A vrai dire, il n’y a pas le choix. Au niveau d’endettement auquel est parvenu le monde entier, la seule solution à la dette, outre l’inflation modérée, est la formation de nouvelle dette. Sans compter que de nouvelles dépenses encore mal estimées devront rapidement être engagées. La COP 26 sur le climat qui se tiendra en novembre le rappellera : à terme, il serait bien plus coûteux de ne pas s’endetter dès aujourd’hui pour combattre le réchauffement que d’engager des dépenses d’urgence[1]. Le ménage ultime dans les comptes attendra. Les ménages, eux, ne le peuvent pas.

[1] La BCE alerte : ne pas agir pour le climat pourrait laminer l’économie européenne, Le Monde, 23.04.2021

Par Alexis Bienvenu, Gérant

Telex:

Moral en baisse à la rentrée : après un été radieux, les enquêtes PMI sur l’activité économique en zone euro se rafraichissent. Certes, le niveau reste satisfaisant : 56,1 pour l’indice composite, nettement au-dessus de 50 qui marque la contraction de l’économie. Mais il baisse pour le second mois consécutif, après un pic à 60,2 en juillet. Des restrictions résiduelles liées à la situation sanitaire n’y sont probablement pas pour rien, de même que certains goulots d’étranglement sur la production. Aux Etats-Unis, l’indice composite ressort également en baisse à 54,4, quatrième mois de baisse après un pic à 70,4 en mai. C’est le plus bas niveau depuis septembre 2020

L’inflation pose question : La Fed a réactualisé ses projections d’inflation et de taux lors de sa réunion de politique monétaire le 22/09. Si les projections de croissance baissent nettement sur 2021 par rapport à sa dernière projection (5,9% contre 7%), elles sont revues à la hausse pour 2022 – l’un ne compensant pas l’autre hélas. L’inflation, pour sa part, gagne du terrain autant en 2021 qu’en 2022 ! Revue de 3% à 3,7% sur 2021, elle est anticipée à 2,3% en 2022. Ce point est crucial puisqu’il détermine en grande partie la politique monétaire. Au rythme actuel de révision, l’inflation prévue en 2022 pourrait encore notablement varier. D’autant qu’un réservoir d’inflation demande encore à se déverser, venant de l’immobilier. De quoi enflammer les esprits autant que les prix.

Picking de la semaine

rocket lab

ROCKET LAB : l’espace à portée de main

L’actu.

Travail à faire:
• A. Actualisez le texte sur la dette et l'inflation de « A vrai dire, il » jusqu'à « le peuvent pas. » inclus. Recopiez ce passage en y remplaçant « novembre » par « décembre ».
• B. Indiquez si chacune des affirmations suivantes concorde avec le texte sur la dette et l'inflation. Pour chacune, répondez par oui ou non et citez les mots décisifs du texte. (i) L'indice composite de la zone euro a culminé à 60,2 en juillet. (ii) La Fed a relevé ses projections de croissance pour 2021. (iii) Aux États-Unis, l'indice composite ressort à 54,4.
• C. Poursuivez le texte sur la dette et l'inflation à partir de son dernier mot.

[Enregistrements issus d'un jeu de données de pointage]
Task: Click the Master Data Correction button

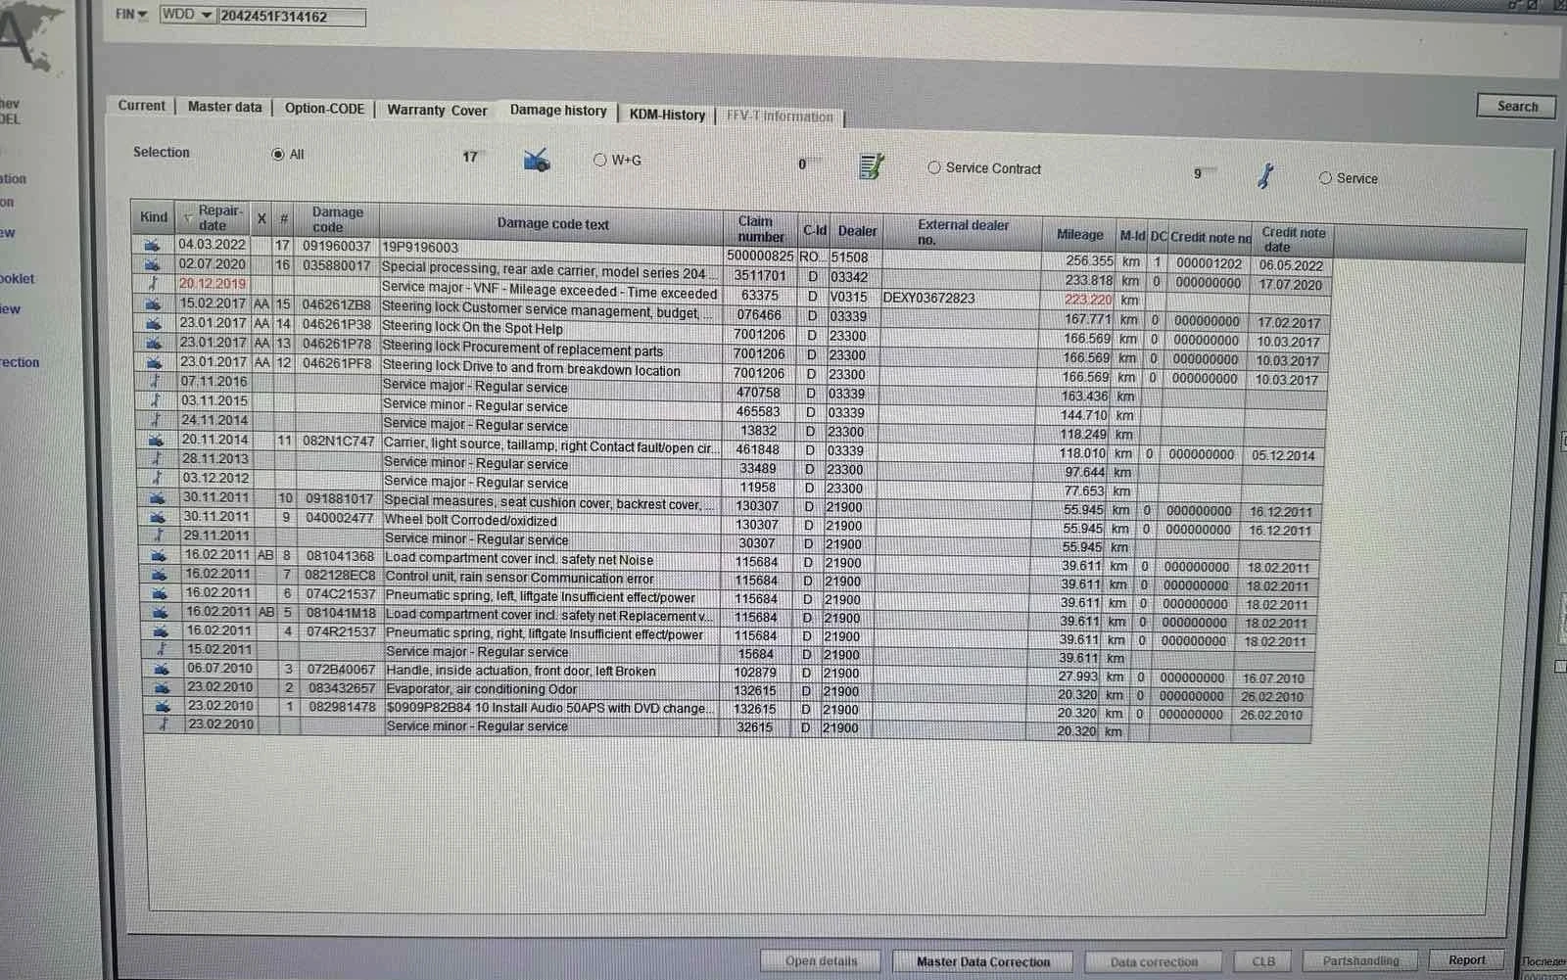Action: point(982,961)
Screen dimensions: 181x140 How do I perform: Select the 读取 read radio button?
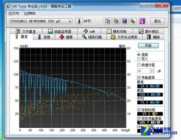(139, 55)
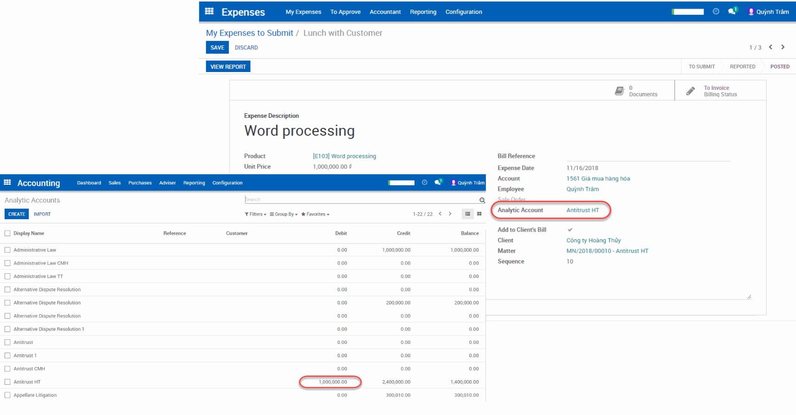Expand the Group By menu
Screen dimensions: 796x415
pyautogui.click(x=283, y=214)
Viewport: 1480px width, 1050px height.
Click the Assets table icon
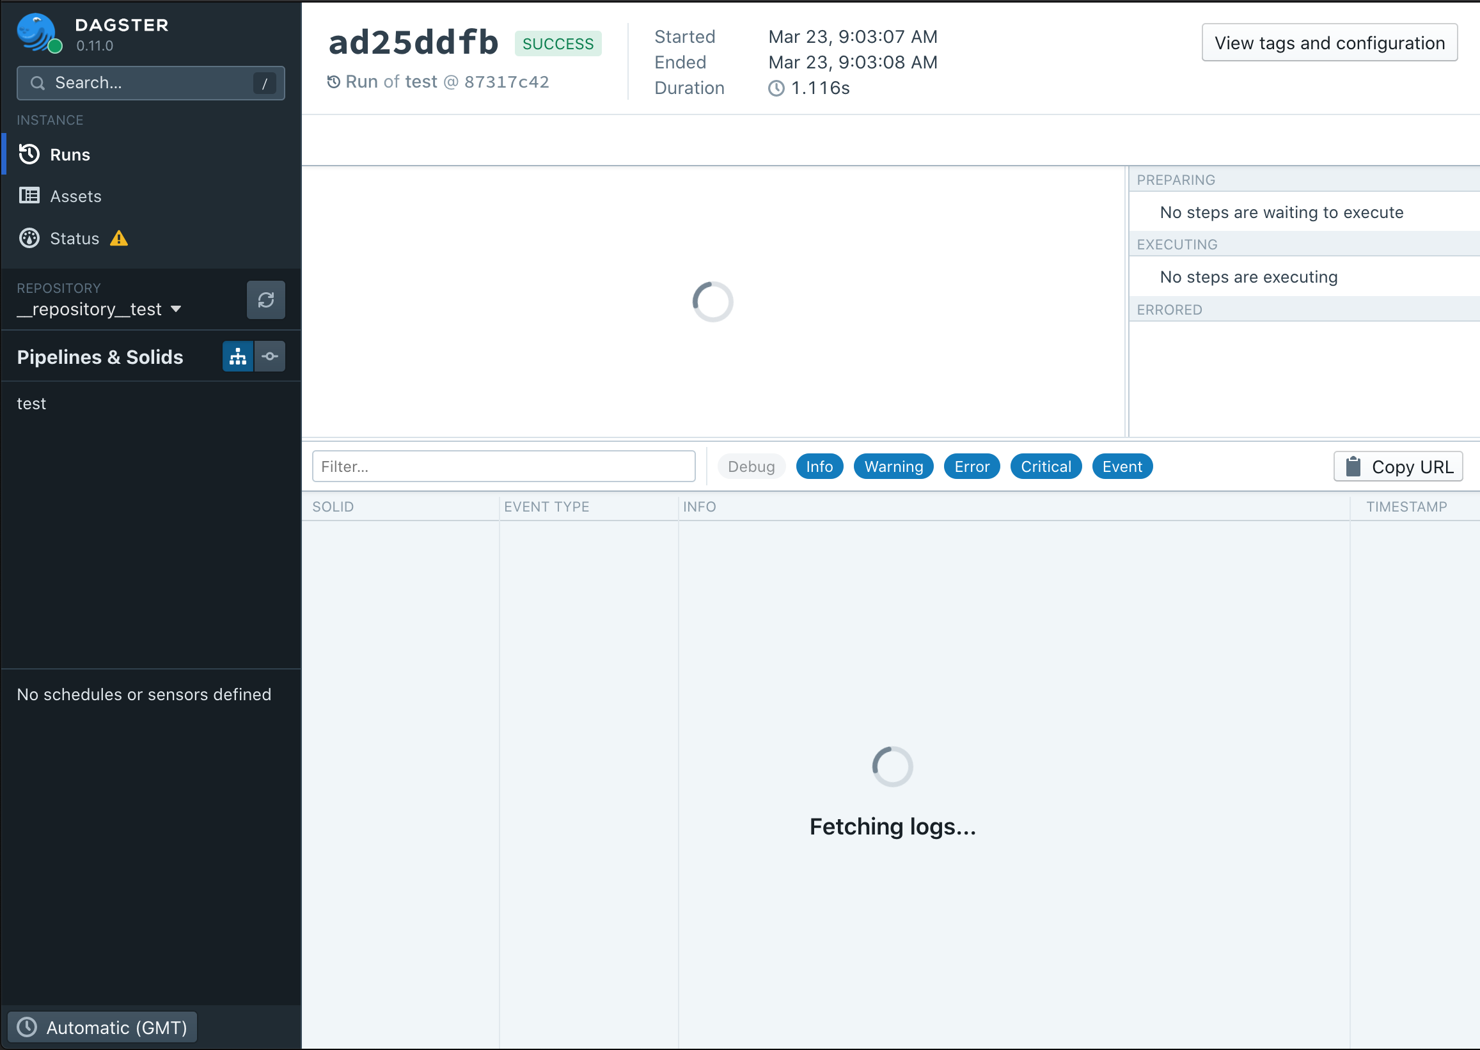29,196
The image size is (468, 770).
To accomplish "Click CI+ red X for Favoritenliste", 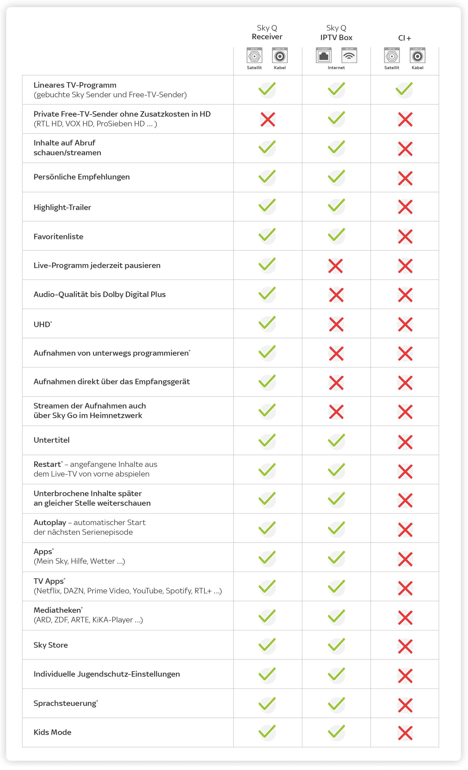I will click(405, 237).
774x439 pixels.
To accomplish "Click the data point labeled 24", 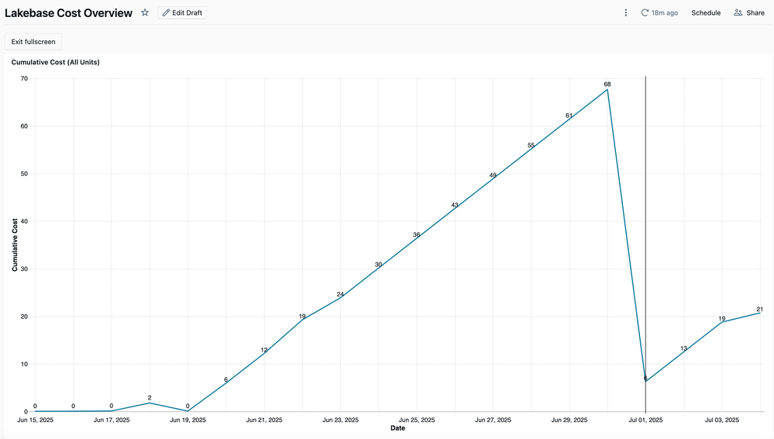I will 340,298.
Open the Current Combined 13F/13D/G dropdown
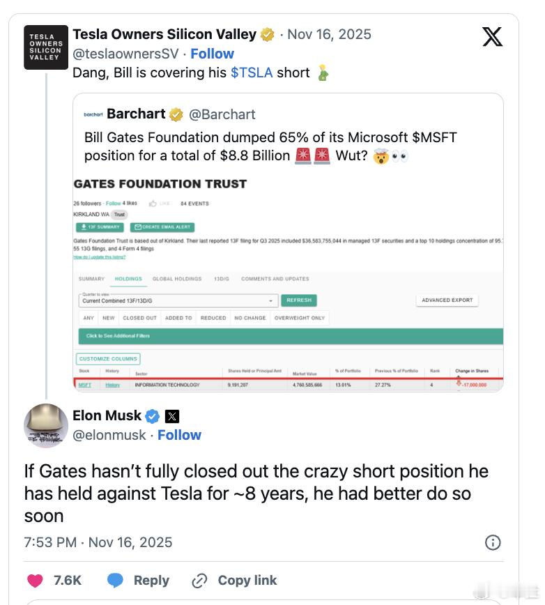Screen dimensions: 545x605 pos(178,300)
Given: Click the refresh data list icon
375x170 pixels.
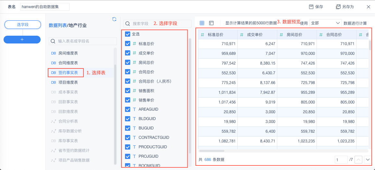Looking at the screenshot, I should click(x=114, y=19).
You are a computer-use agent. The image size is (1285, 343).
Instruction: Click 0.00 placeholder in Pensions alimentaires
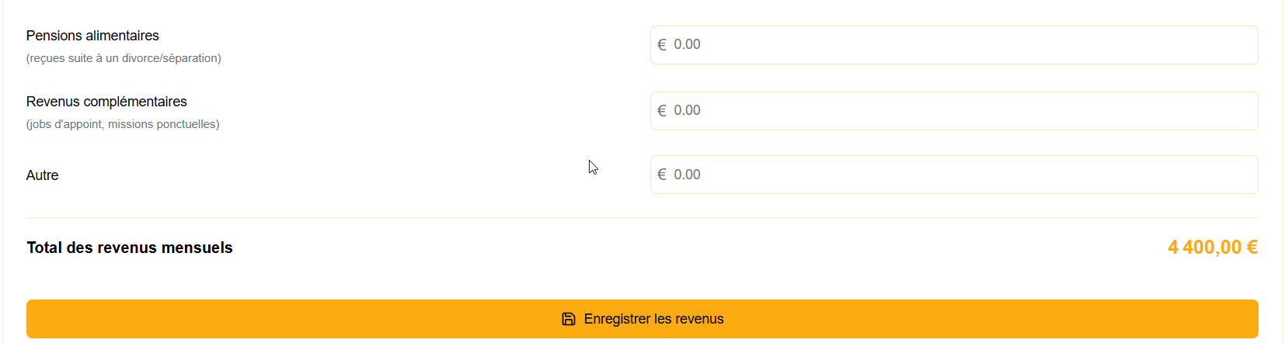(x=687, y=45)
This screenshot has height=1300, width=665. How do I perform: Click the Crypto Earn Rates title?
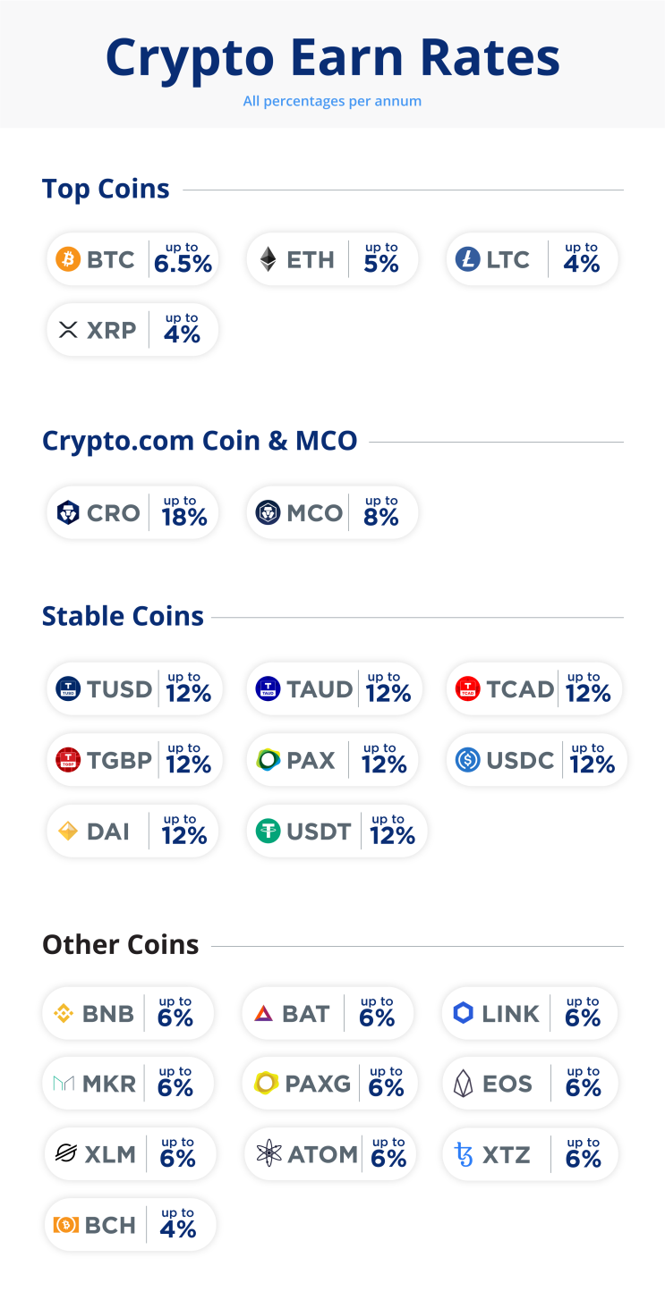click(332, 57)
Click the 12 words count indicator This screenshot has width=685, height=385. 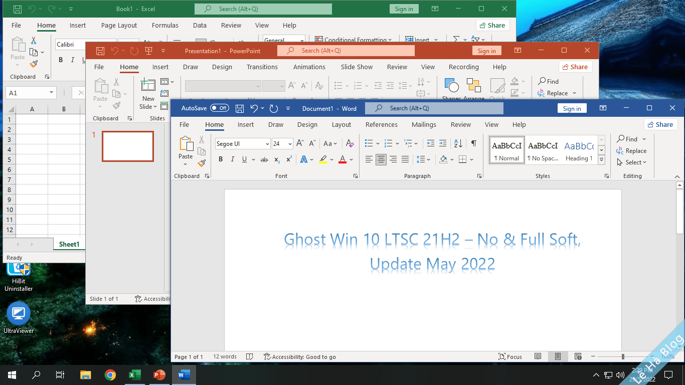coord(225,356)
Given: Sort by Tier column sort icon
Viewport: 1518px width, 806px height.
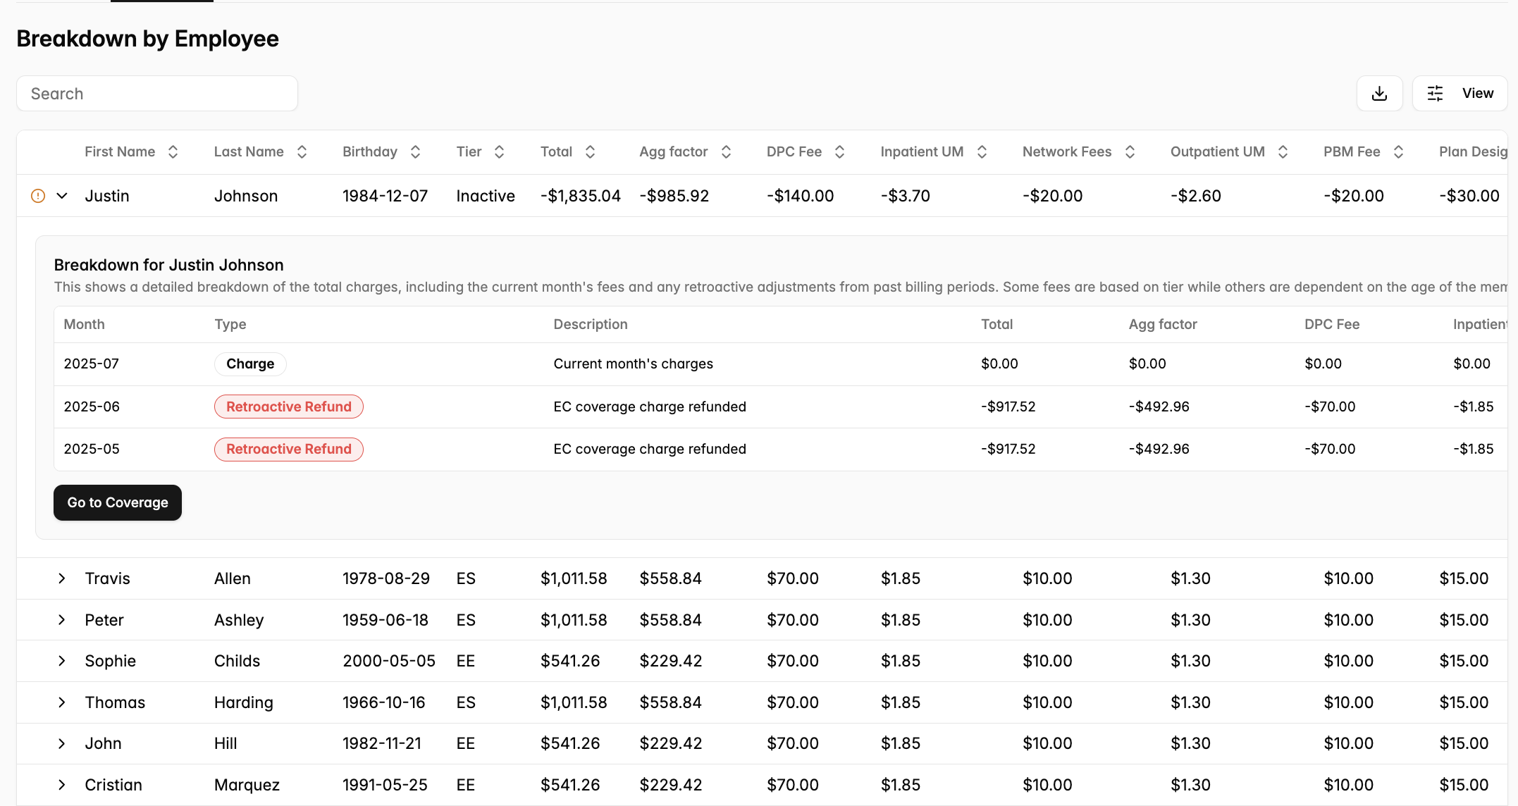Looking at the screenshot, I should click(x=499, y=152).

Résultats par tâche:
• A.
A vrai dire, il n’y a pas le choix. Au niveau d’endettement auquel est parvenu le monde entier, la seule solution à la dette, outre l’inflation modérée, est la formation de nouvelle dette. Sans compter que de nouvelles dépenses encore mal estimées devront rapidement être engagées. La COP 26 sur le climat qui se tiendra en décembre le rappellera : à terme, il serait bien plus coûteux de ne pas s’endetter dès aujourd’hui pour combattre le réchauffement que d’engager des dépenses d’urgence[1]. Le ménage ultime dans les comptes attendra. Les ménages, eux, ne le peuvent pas.

• B.
(i) Oui : « après un pic à 60,2 en juillet ».
(ii) Non : « Si les projections de croissance baissent nettement sur 2021 par rapport à sa dernière projection (5,9% contre 7%) ».
(iii) Oui : « l’indice composite ressort également en baisse à 54,4 ».

• C.
Avec l’importance accordée aux enjeux spatiaux durables, comme la réutilisation des lanceurs ou la promotion d’énergies propres telle que l’hydrogène, ROCKET LAB s’inscrit comme un des pionniers de l’économie spatiale 2.0. Les chiffres solides du 2e trimestre 2021 confirment selon nous les belles perspectives de cette entreprise dont la croissance triple sur un an ! Dans le sillage de SpaceX, le lanceur et fabricant de fusées réutilisables cherche en effet à démocratiser les lancements de petits satellites en basse orbite – LEO (Low Earth Orbit). Les lancements sont réalisés à coûts réduits grâce aux avancées technologiques, comme l’impression 3D de la structure, et à l’intégration verticale de la production, de la fabrication en interne de composants au développement de services spatiaux.

Notre analyse. 

Avec une croissance de +237% en glissement annuel, le chiffre d’affaires du 2e trimestre 2021 atteint 29,5 millions de dollars, porté par l’augmentation du nombre de lancements et la progression des systèmes spatiaux. L'entreprise a lancé avec succès 4 missions depuis le début de l’année.  Ses 2 satellites exploités en interne récemment mis en orbite commencent à générer des revenus. Le segment des systèmes spatiaux se renforce grâce à l'acquisition de Sinclair Interplanetary, principal fabricant de matériel pour satellites.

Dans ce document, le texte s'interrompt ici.